新型コロナ事業継続計画と雇用調整助成金

 新型コロナウイルス感染拡大が続いていますが、感染症BCPでは感染のリスクを軽減しながら、安定的に自社の製品やサービスを供給できる体制の構築を主力においていくことになります。リスク管理や安全衛生管理のマネジメントシステムを効率的に動かすために責任者・担当者を決めて、すべての従業員・関係先との情報の共有や防止策を検討、実施していく必要があります。感染機会を減らすための行動変容(在宅勤務・外出を控える等)、会社の入退館管理に関して組織の対応が必要になります。社会全体が業務の休止・自粛の傾向ですが、収束時期が見えない現在でも、事業継続計画の発動の時期や経験のない緊急行動における人員・内部の突発的な問題についても可能な限り、認知・想定しておく必要があります。

 

 また被害の想定についても考える必要があります。感染が広がり始める早期の流行期から流行のピークから収束まで感染者と時間の関係が鐘のような放物線を描くことが予想されます。
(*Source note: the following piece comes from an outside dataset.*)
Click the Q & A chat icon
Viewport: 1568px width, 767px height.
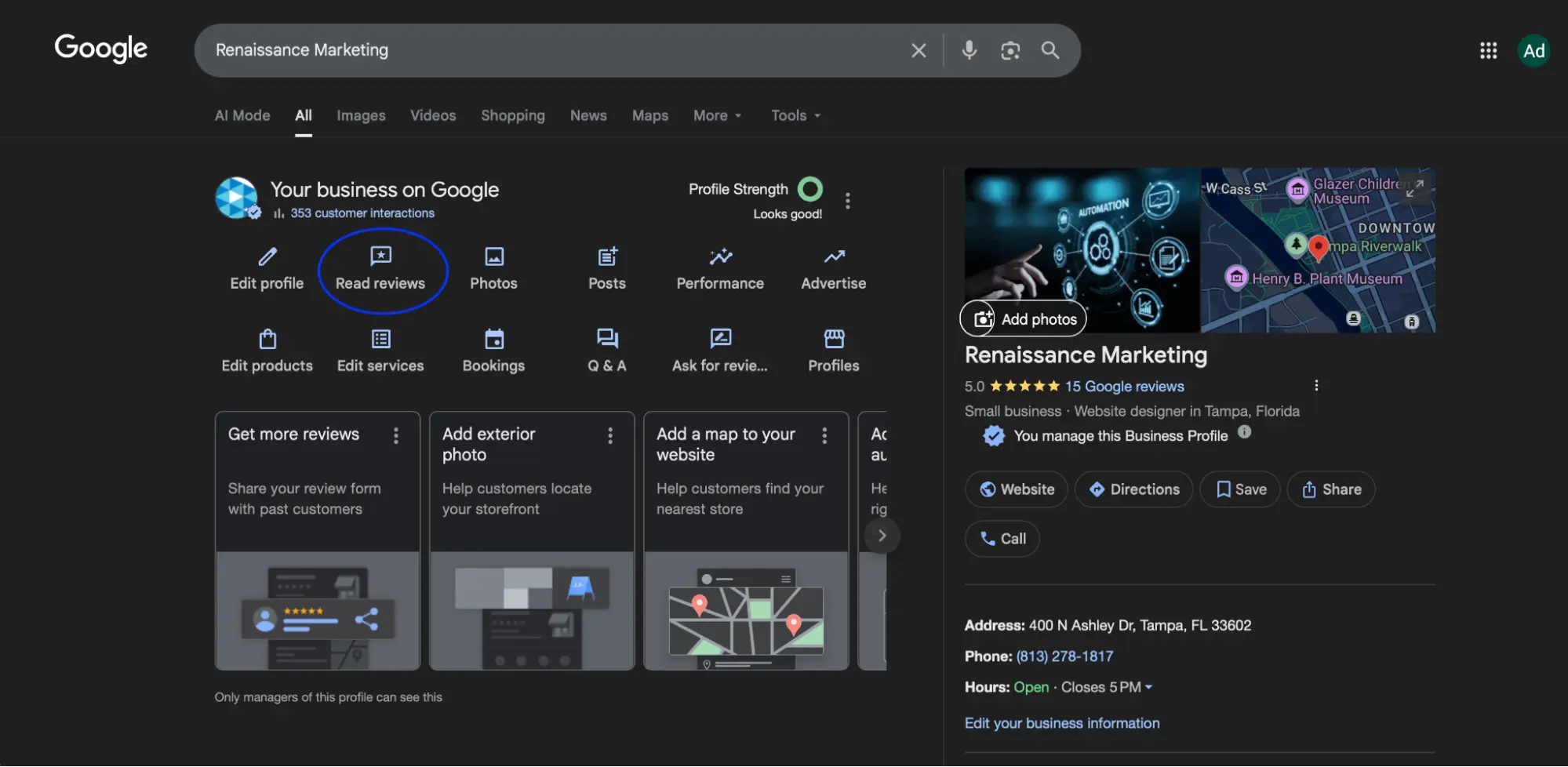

期間については、数か月程度を考えて流行の早期では、30%程度の生産減・減収の予想としてピーク時では60%程度の減、流行の収束に向けて徐々に通常の業務へと進むイメージを例として考えられます。流行のピークにおいても操業を停止することなく稼働することが、収束に向かう時点でも顧客を失うことなく早期の復旧が可能となります。生産量の減少により企業収益が悪化することも予想され、数か月にわたり人件費などに苦慮され、雇用を確保に悩まれるかもしれません。解雇することなく一時的に休業等を命じるときの休業手当の助成として、雇用調整助成金が役立ちます。

 

 

 雇用調整助成金は、原則、景気変動等による変化により、生産量や売上の減少により事業縮小により企業収益が悪化したために、従業員の休業等を行わなければ時に休業日に発生した休業手当の一部を補填する助成金です。助成金ですので従業員を解雇することなく継続雇用する事業主を支援する返済必要がない運転資金と考えてもらえば良いと思います。受給にはいくつかの要件がありますが、新型コロナ感染症においては、すでに6つの要件が緩和されていますので、まずは該当するか否かを確認ください。

 

 休業開始前の生産指標の確認期間を3か月から1か月に短縮しており、かつ事業所設置後1年未満の事業主についても特例により助成対象としています。重要なのは生産指標における確認期間において売上や生産高が10%以上減少していることですが、証拠書類は事実であれば私的な記録でもよいので決してあきらめないでください。但し、これらが事実に反する場合「詐欺罪」として立件され、厳しい社会的制裁がありますのでご注意ください。助成対象となる休業を行うにあたり、上記の申出書と事前の計画届が必要で、初回申請においては申請要件の適合性確認のため2週間前を目途に提出するのが原則ですが、今回は5月31日までの事後提出を例外的に認めています。その他、詳しい内容については最寄りの労働局窓口にお問い合わせください。